According to the World Bank, a regional airshed management policy would involve countries agreeing to set common air quality targets and measures that everyone can implement, meeting regularly to share their experiences and, if possible, setting common air quality standards.

The global body said almost 93% of Pakistanis are exposed to severe pollution levels. In India, it is 96% of the population. More than 1.5 billion people are exposed to high concentrations of air pollution in these two countries alone. It estimates that around 2,20,000 deaths a year in Pakistan’s Punjab can be attributed to causes related to bad air. Gray haze hangs pall-like over Punjab’s homes, mosques, schools, streets and farmland. There are 6.7 million vehicles on Lahore’s roads every day. Construction, emissions and waste are rife. There is scant visibility at major intersections after dark. Smog shrouds landmarks like the Mughal-era Badshahi Mosque.
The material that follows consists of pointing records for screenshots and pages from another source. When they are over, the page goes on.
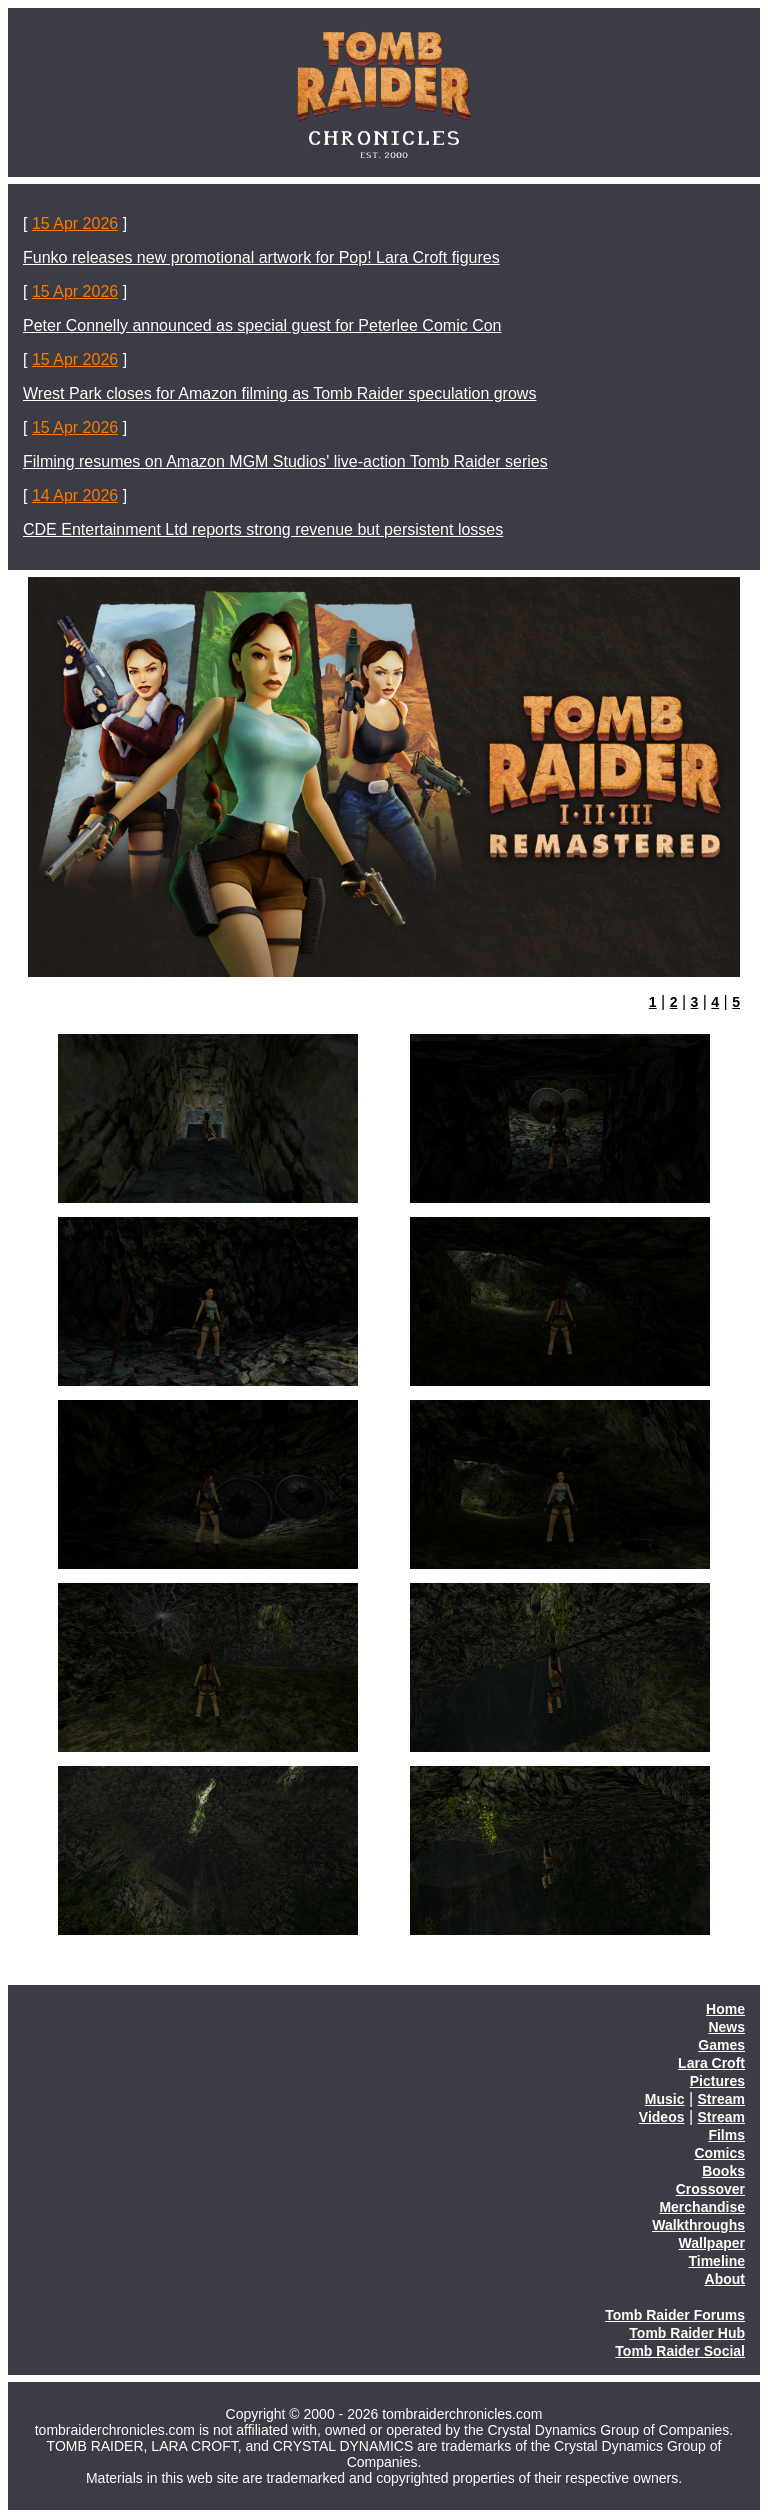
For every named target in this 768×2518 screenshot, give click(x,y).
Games (721, 2045)
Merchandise (702, 2207)
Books (723, 2171)
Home (725, 2009)
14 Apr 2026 (75, 495)
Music (665, 2099)
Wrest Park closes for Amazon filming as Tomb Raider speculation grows (279, 393)
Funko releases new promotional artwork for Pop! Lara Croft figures (261, 257)
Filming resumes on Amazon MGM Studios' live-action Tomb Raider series (285, 461)
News (726, 2027)
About (725, 2279)
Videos (662, 2117)
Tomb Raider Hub (687, 2333)
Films (726, 2135)
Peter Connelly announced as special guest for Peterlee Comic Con (262, 325)
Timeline (716, 2261)
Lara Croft (711, 2063)
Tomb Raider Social (680, 2351)
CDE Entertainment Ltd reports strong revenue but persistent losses (263, 529)
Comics (719, 2153)
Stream (721, 2099)
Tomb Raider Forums (675, 2315)
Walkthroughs (698, 2225)
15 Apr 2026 (75, 223)
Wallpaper (712, 2243)
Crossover (710, 2189)
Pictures (717, 2081)
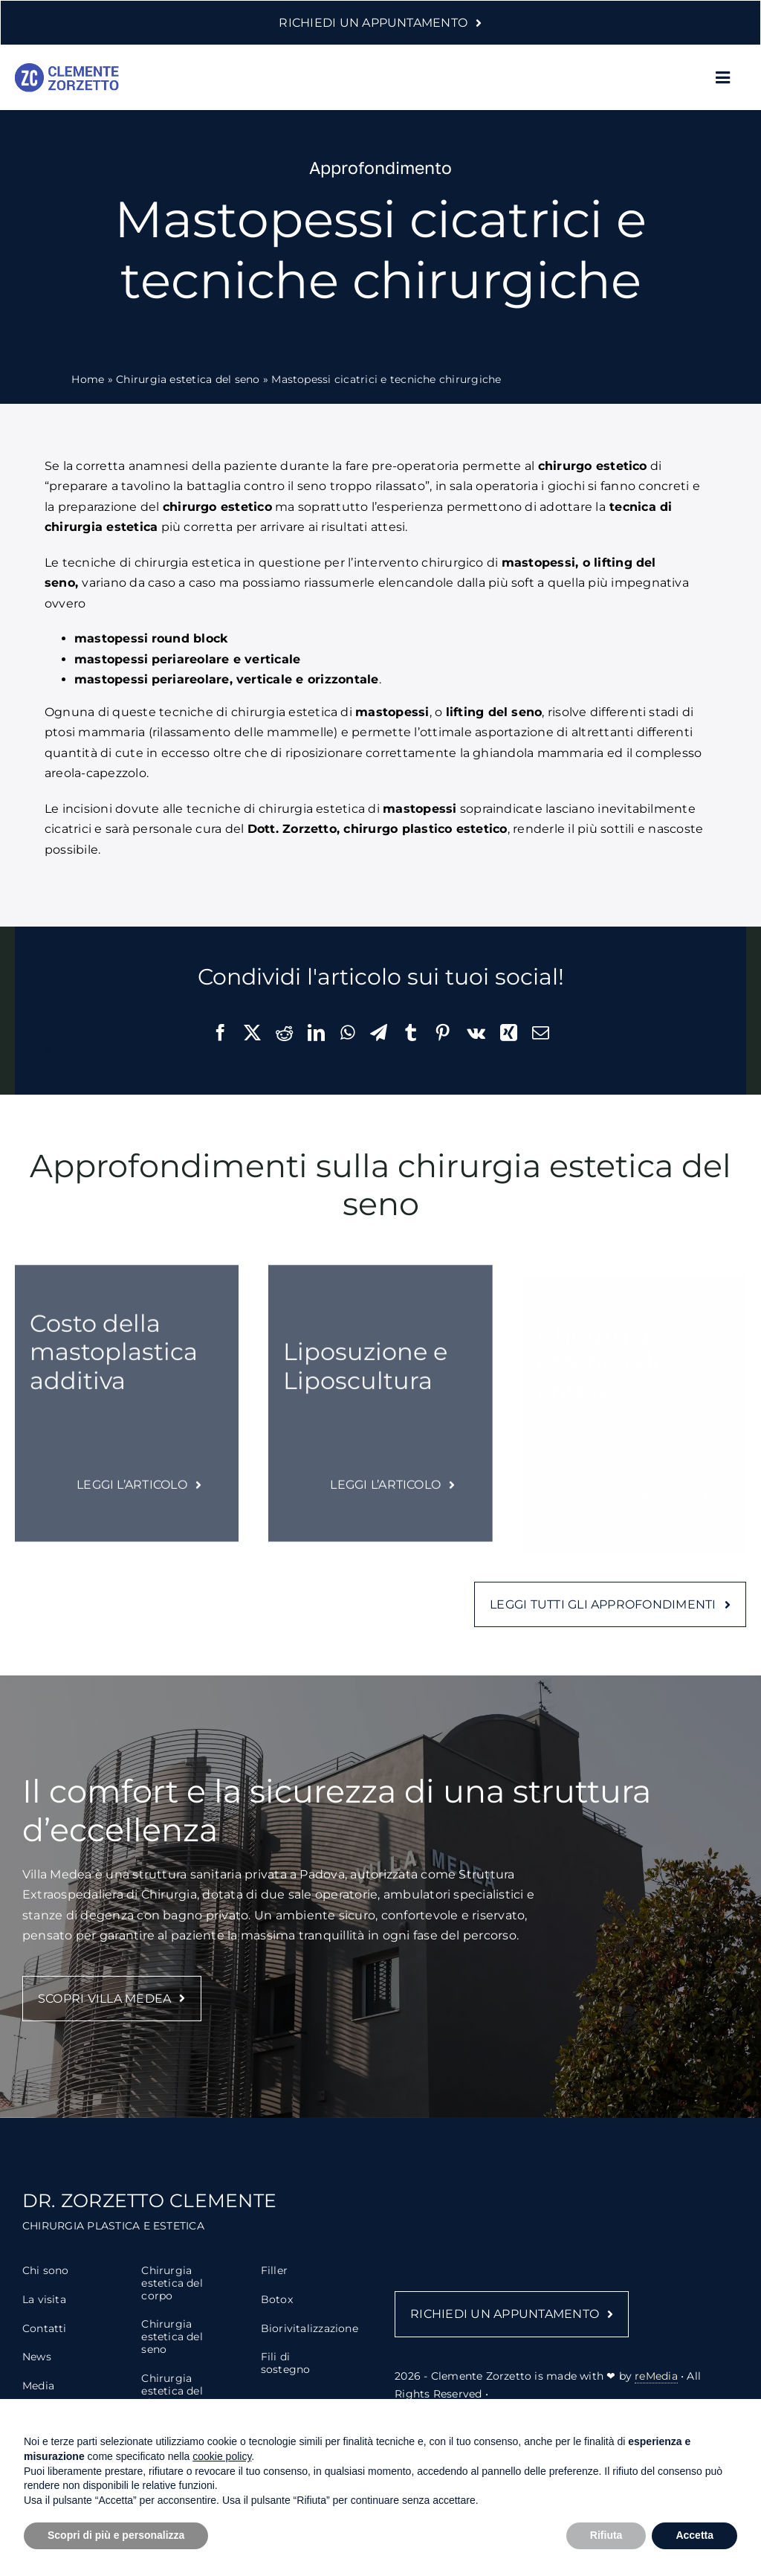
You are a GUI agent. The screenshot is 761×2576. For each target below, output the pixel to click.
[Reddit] (284, 1033)
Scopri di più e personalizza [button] (116, 2535)
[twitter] (48, 1051)
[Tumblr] (411, 1033)
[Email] (541, 1033)
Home (87, 379)
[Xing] (509, 1033)
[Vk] (476, 1033)
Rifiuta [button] (606, 2535)
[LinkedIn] (316, 1033)
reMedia (656, 2390)
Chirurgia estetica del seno (187, 379)
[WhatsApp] (348, 1033)
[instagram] (74, 1051)
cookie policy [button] (221, 2456)
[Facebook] (220, 1033)
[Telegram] (379, 1033)
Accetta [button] (694, 2535)
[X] (252, 1033)
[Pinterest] (443, 1033)
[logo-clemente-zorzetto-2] (67, 69)
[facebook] (21, 1051)
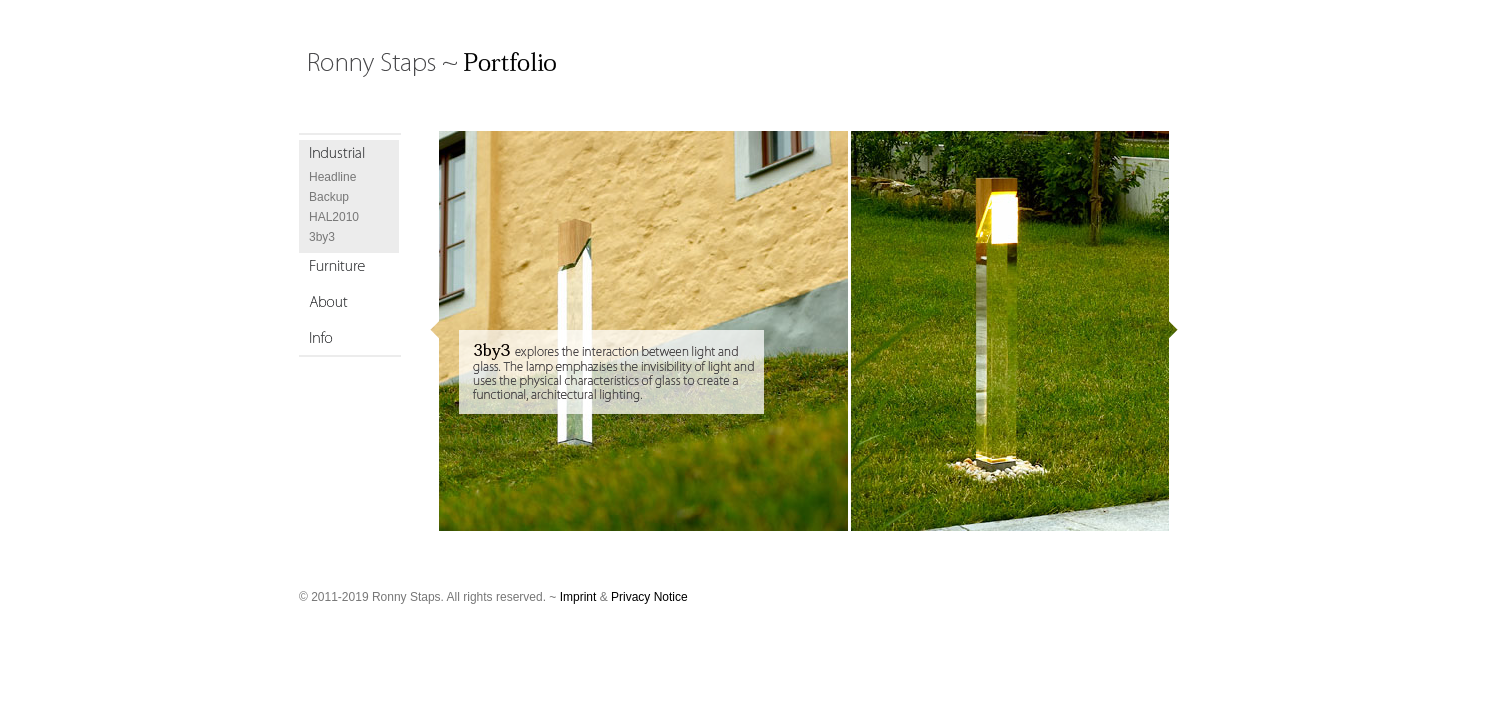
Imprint (578, 597)
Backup (329, 197)
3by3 (322, 237)
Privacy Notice (649, 597)
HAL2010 (334, 217)
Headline (332, 177)
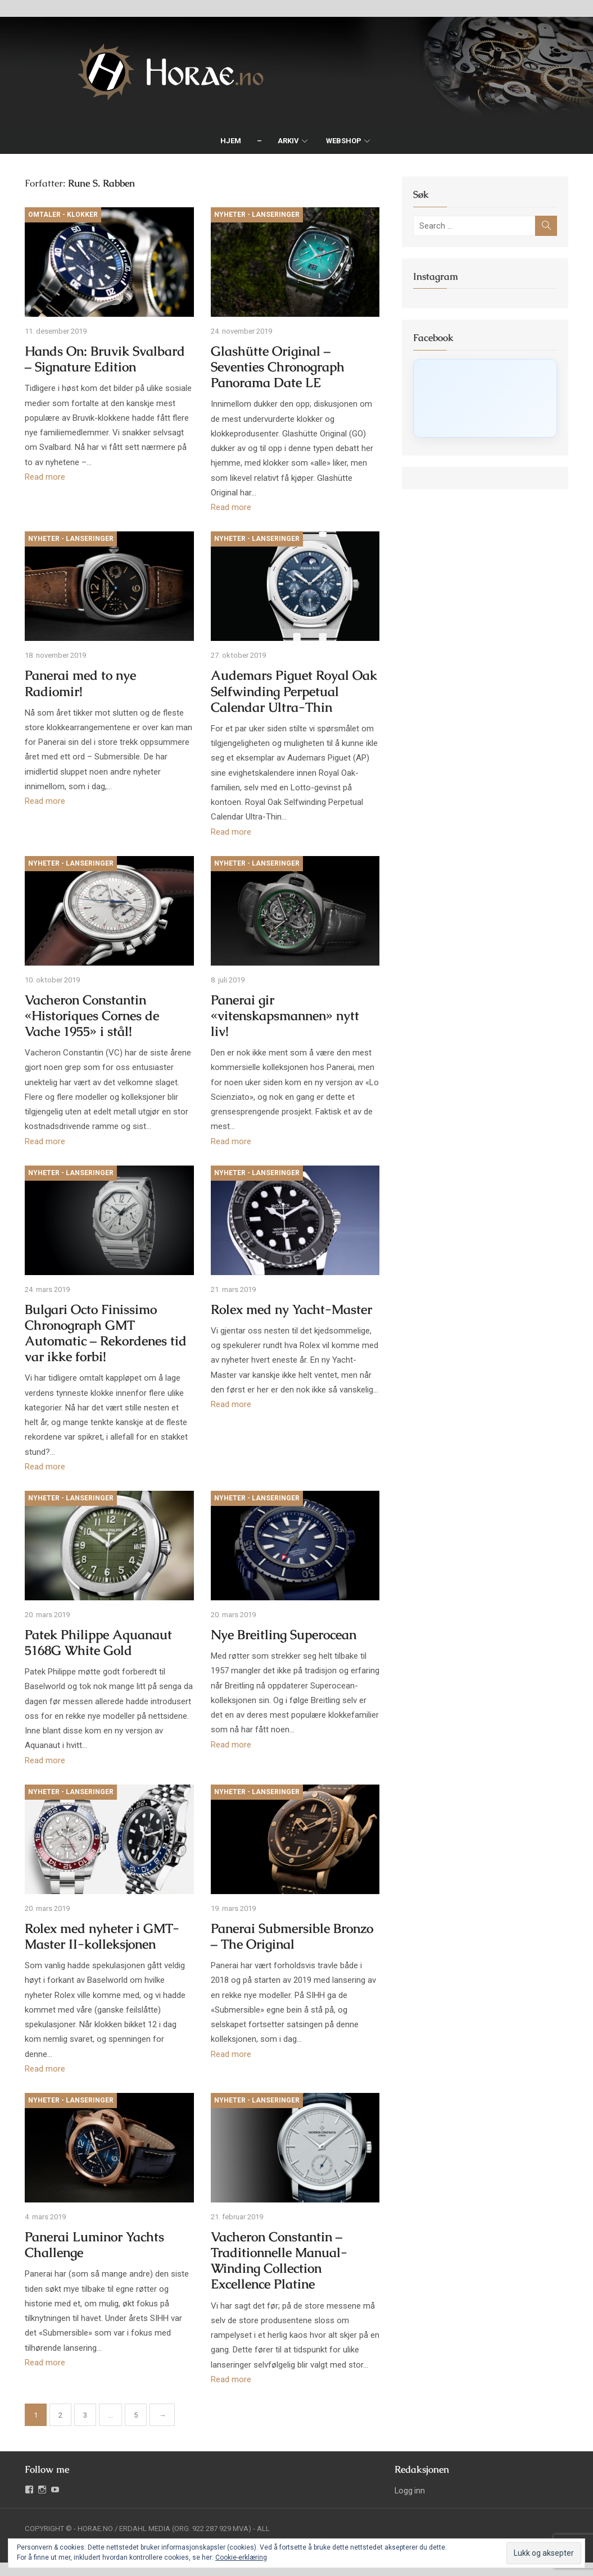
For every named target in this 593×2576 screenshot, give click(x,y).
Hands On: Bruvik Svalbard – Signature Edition (106, 361)
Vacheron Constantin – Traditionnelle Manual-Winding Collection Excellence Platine (278, 2257)
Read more (41, 479)
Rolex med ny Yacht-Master (290, 1316)
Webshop (343, 140)
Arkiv (288, 140)
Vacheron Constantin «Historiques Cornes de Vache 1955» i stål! (88, 1020)
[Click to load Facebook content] (488, 398)
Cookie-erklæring (241, 2557)
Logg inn (411, 2487)
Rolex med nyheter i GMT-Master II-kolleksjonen (98, 1946)
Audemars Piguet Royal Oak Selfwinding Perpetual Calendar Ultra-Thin (293, 694)
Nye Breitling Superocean (282, 1643)
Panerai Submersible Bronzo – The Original (291, 1946)
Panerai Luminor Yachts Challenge (91, 2241)
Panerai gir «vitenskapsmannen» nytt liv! (294, 1012)
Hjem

The shopping website Daraz has reported a spike in searches for air purifiers and face masks since last October, especially in Punjab.

Pulmonologist Dr. Khawar Abbas Chaudhry laments the deterioration of Lahore, which he describes as a “once beautiful” city. The hospital where he works is part of the Bill Gates-backed Evercare Group that has hospitals in the region, including India and Bangladesh, and in East Africa.

Dr. Chaudhry says he has seen a 100% increase of patients sickened with respiratory illnesses this winter. He attributes this rise to air pollution.

The director of Pakistan’s Punjab’s Environment Protection Department, Syed Naseem Ur Rehman Shah, is proud of local achievements to fight air pollution. Emissions from industry and brick kilns are under control, farmers can soon buy subsidised machinery to end the menace of crop stubble burning, and there is a drive toward getting electric three-wheeled tuk-tuks, motorbikes and buses on the roads, he said. Although things are getting better, Mr. Shah said it will take time.

He has gone to India to discuss climate change and said a regional body, the South Asian Association for Regional Cooperation, provides opportunities for countries to talk about air pollution.

But he acknowledges the absence of formal cooperation at a ministerial level with India.

A screen in a monitoring room, called the Smog Cell, showed Pakistan’s Air Quality Index to be higher than China’s that day. Mr. Shah said the province only exceeds World Health Organization-recommended levels for PM2.5 — fine particulate matter that can be inhaled. Everything else about the air quality is within parameters, he said.

His assessment is of little consolation to Pakistani poet and former ambassador Ata ul Haq Qasmi, who is in Evercare for respiratory issues exacerbated by air pollution. “If my friends aren’t in hospital, they should be,” he said. “You only have to step outside for it (the smog) to grab you.”